Reproducible Builds in November 2021

View all our monthly reports


Welcome to the November 2021 report from the Reproducible Builds project.

As a quick recap, whilst anyone may inspect the source code of free software for malicious flaws, almost all software is distributed to end users as pre-compiled binaries. The motivation behind the reproducible builds effort is therefore to ensure no flaws have been introduced during this compilation process by promising identical results are always generated from a given source, thus allowing multiple third-parties to come to a consensus on whether a build was compromised. If you are interested in contributing to our project, please visit our Contribute page on our website.


On November 6th, Vagrant Cascadian presented at this year’s edition of the SeaGL conference, giving a talk titled Debugging Reproducible Builds One Day at a Time:

I’ll explore how I go about identifying issues to work on, learn more about the specific issues, recreate the problem locally, isolate the potential causes, dissect the problem into identifiable parts, and adapt the packaging and/or source code to fix the issues.

A video recording of the talk is available on archive.org.

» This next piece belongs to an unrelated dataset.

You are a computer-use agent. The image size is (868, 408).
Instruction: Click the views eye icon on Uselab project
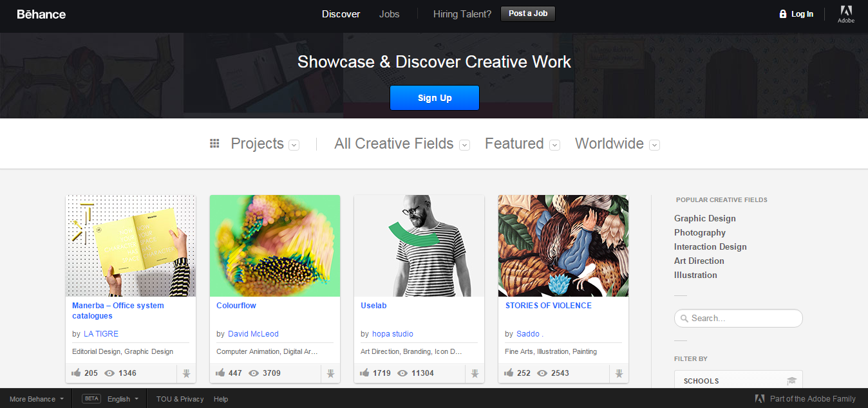click(402, 373)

Fedora Magazine published a post written by Zbigniew Jędrzejewski-Szmek about how to Use Diffoscope in packager workflows, specifically around ensuring that new versions of a package do not introduce breaking changes:

In the role of a packager, updating packages is a recurring task. For some projects, a packager is involved in upstream maintenance, or well written release notes make it easy to figure out what changed between the releases. This isn’t always the case, for instance with some small project maintained by one or two people somewhere on GitHub, and it can be useful to verify what exactly changed. Diffoscope can help determine the changes between package releases. []


kpcyrd announced the release of rebuilderd version 0.16.3 on our mailing list this month, adding support for builds to generate multiple artifacts at once.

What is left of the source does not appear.